Author:Catherine Fallon (University of Liege )
Paper short abstract:
Genealogy of production of technical and financial regulations for prenatal genetic tests show how power and knowledge develop as entities intertwined within a dynamic relationship, supporting the emergence of socio technical networks and forms of resistance in this sector of public health
Paper long abstract:
Developments in genomics support the vision of the body as an "information network" and different experts construct models for the calculation of life in the development of policy regulation, developing specific policy frames- either at individual or at population level, on the basis of power strategies mobilizing and disseminating specific forms of knowledge which are disciplined and selective.
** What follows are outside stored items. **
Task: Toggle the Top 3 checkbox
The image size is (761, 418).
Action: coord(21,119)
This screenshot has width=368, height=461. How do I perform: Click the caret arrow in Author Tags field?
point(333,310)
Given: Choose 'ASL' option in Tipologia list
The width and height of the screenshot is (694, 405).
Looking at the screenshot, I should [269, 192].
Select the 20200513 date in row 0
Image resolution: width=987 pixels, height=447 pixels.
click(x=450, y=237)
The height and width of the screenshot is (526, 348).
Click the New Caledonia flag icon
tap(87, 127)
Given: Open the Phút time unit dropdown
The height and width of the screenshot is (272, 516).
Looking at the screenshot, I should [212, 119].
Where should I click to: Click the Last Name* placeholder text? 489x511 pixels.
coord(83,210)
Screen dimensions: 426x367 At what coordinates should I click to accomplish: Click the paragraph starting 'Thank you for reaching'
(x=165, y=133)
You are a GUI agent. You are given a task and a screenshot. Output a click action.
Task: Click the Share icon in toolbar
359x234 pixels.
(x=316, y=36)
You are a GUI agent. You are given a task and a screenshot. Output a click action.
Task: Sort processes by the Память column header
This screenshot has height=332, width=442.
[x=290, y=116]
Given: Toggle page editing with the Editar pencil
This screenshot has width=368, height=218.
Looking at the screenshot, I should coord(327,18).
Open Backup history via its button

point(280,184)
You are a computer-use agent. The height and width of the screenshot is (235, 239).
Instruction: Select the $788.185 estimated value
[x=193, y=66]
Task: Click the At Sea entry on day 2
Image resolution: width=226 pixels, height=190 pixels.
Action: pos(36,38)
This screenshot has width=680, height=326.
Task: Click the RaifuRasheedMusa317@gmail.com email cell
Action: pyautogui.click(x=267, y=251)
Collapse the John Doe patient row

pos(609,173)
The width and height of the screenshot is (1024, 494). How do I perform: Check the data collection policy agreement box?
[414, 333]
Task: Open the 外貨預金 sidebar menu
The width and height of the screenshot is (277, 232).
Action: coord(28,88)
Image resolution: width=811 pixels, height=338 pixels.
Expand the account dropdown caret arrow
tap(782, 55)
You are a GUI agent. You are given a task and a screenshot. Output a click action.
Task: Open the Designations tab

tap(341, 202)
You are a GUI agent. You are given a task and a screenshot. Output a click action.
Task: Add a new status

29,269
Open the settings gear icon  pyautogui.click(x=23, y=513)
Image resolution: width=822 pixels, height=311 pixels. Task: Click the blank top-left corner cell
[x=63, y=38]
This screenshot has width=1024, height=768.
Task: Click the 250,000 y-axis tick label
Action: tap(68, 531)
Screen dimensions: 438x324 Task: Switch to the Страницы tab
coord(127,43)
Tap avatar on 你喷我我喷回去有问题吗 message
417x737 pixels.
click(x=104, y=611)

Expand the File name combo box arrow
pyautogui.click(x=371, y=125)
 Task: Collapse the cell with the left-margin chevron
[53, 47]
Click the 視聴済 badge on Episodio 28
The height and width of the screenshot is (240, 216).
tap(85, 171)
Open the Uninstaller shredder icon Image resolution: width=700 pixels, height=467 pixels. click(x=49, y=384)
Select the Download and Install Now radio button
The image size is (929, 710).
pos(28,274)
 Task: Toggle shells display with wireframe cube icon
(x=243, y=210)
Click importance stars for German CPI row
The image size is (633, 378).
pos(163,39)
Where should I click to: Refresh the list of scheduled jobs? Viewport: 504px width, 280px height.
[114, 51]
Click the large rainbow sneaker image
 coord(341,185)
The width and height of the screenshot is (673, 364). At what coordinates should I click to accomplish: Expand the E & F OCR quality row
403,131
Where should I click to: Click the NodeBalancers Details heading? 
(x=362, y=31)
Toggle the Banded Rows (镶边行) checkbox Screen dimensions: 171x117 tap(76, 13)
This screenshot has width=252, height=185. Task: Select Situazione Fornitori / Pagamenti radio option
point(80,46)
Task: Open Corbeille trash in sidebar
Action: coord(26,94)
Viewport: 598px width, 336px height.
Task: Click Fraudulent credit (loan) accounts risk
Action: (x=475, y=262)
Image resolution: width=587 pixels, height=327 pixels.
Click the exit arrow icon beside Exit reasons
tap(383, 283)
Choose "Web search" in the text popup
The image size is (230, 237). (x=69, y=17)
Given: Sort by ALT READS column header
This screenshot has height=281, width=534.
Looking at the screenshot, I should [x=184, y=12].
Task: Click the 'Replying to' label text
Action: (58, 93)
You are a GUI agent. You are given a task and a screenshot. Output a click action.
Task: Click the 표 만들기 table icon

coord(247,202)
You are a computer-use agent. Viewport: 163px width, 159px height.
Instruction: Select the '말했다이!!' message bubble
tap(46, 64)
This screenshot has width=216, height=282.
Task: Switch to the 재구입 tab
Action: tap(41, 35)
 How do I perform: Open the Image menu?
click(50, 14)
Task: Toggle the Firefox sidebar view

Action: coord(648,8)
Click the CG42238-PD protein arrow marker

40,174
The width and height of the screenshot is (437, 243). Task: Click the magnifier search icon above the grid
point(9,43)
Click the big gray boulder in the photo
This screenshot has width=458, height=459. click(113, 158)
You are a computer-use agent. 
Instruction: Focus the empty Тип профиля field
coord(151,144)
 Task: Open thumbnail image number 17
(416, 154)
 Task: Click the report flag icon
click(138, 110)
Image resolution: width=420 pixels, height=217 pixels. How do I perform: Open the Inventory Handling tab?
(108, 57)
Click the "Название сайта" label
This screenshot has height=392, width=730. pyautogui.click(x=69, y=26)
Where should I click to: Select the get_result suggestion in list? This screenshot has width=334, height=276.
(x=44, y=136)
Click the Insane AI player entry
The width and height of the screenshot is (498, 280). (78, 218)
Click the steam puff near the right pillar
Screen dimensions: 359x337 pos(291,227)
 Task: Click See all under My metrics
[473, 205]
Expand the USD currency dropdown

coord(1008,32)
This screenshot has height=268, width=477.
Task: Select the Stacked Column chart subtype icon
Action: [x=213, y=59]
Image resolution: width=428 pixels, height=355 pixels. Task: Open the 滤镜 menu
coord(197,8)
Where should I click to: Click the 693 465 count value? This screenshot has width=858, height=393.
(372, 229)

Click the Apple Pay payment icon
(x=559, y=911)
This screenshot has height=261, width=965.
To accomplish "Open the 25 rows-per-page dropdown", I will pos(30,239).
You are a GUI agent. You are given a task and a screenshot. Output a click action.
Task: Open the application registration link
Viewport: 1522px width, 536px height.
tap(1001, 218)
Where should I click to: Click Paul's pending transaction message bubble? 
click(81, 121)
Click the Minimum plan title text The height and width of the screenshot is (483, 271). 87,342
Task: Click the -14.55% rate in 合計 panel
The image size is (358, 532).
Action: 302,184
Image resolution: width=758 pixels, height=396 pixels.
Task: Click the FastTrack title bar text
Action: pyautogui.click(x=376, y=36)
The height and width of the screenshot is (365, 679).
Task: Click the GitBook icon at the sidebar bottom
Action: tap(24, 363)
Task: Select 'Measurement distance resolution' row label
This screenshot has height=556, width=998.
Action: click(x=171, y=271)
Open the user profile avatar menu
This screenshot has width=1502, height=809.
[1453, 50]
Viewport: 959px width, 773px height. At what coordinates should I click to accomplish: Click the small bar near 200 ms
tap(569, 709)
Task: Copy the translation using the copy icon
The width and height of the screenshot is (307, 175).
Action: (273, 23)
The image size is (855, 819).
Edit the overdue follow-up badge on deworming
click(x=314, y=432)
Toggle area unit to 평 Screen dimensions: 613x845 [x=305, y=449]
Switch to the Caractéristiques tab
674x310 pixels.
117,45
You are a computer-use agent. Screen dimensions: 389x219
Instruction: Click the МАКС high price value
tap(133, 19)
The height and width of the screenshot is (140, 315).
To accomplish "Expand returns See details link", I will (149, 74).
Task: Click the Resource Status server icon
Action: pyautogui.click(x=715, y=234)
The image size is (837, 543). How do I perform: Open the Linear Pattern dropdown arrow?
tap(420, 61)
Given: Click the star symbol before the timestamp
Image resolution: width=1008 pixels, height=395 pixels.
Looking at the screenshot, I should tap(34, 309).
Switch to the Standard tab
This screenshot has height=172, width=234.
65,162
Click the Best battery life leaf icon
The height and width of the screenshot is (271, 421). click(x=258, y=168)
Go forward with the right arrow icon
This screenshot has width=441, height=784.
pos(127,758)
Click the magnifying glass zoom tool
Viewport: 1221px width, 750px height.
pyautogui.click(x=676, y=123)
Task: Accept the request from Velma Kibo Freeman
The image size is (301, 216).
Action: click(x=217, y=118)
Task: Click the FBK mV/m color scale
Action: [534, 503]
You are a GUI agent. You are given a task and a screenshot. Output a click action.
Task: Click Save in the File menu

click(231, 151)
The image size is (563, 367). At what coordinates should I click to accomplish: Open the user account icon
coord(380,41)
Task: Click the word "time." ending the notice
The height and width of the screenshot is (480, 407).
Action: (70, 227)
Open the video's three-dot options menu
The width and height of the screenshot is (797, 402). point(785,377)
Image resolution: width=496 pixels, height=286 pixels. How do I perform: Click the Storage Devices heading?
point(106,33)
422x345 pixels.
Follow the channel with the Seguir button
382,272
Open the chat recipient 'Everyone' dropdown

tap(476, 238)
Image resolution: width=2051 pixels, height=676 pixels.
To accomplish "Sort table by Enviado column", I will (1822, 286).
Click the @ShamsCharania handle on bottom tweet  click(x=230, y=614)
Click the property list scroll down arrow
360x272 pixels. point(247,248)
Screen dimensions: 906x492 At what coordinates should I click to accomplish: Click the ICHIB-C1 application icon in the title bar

The contribution will present the recent evolution of the apparatuses producing the technical regulation and financial norms for the use of prenatal genetic testing (Belgian case study): what are the new control relations between subsidizing and control bodies and the hospitals; what are the new forms of cooperation between medical doctors, biomedical experts and psycho-sociologists in relation with the patients. A careful analysis of the genealogy of policy instruments (Lascoumes and LeGalès 2001) in this sector and on the emergence of regulatory networks with geneticists and clinicians and subsidizing bodies, arises questions on critical issues such as : Who has the resources (intellectual, technological or financial) to control the technology and its use ? what are the social, institutional and technological constrains? who defines and select the legitimate options ?
The analysis is not so much normative than critical, giving due attention to emergence of socio technical networks and of forms of resistance, and mobilizing the concept of "governementalisation of the state" (Foucault 2008) to analyse how power and knowledge develops as entities intertwined within a dynamic relationship in the new fields of public health.